*REQUIREMENT*
Below are entries; output exactly the lines from the one with "Clear the search query with X icon" to the one with "Choose the red", both included, and nothing else.

[RECORDS — start]

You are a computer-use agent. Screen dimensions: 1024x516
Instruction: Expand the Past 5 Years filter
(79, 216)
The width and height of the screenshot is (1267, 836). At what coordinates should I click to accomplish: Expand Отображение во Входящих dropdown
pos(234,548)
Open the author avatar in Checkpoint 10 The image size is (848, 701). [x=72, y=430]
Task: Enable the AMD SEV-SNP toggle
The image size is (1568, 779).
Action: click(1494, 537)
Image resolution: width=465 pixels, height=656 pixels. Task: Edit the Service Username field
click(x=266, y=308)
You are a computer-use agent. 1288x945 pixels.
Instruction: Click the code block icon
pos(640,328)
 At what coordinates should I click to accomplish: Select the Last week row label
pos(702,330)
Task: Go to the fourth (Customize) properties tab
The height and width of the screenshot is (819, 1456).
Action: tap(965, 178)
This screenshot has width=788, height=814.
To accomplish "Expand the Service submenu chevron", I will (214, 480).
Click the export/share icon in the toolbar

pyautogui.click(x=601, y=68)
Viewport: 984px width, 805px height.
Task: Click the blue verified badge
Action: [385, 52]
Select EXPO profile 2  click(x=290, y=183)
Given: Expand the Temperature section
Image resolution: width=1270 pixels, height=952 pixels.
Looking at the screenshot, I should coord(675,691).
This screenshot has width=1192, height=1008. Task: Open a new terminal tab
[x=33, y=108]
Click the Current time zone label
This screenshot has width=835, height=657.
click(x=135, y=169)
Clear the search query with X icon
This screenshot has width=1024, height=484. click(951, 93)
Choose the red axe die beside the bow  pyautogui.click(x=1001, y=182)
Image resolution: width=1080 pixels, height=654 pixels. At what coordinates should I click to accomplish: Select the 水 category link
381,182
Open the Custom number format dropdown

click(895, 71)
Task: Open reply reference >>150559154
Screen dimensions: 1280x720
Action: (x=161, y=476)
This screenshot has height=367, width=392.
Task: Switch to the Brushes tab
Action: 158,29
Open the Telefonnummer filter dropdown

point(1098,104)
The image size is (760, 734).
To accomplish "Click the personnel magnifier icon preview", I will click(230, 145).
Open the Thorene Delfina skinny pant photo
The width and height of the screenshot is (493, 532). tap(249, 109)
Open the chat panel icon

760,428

[RECORDS — finish]

*TASK SOLUTION*
Clear the search query with X icon
This screenshot has width=1024, height=484. click(951, 93)
Choose the red axe die beside the bow  pyautogui.click(x=1001, y=182)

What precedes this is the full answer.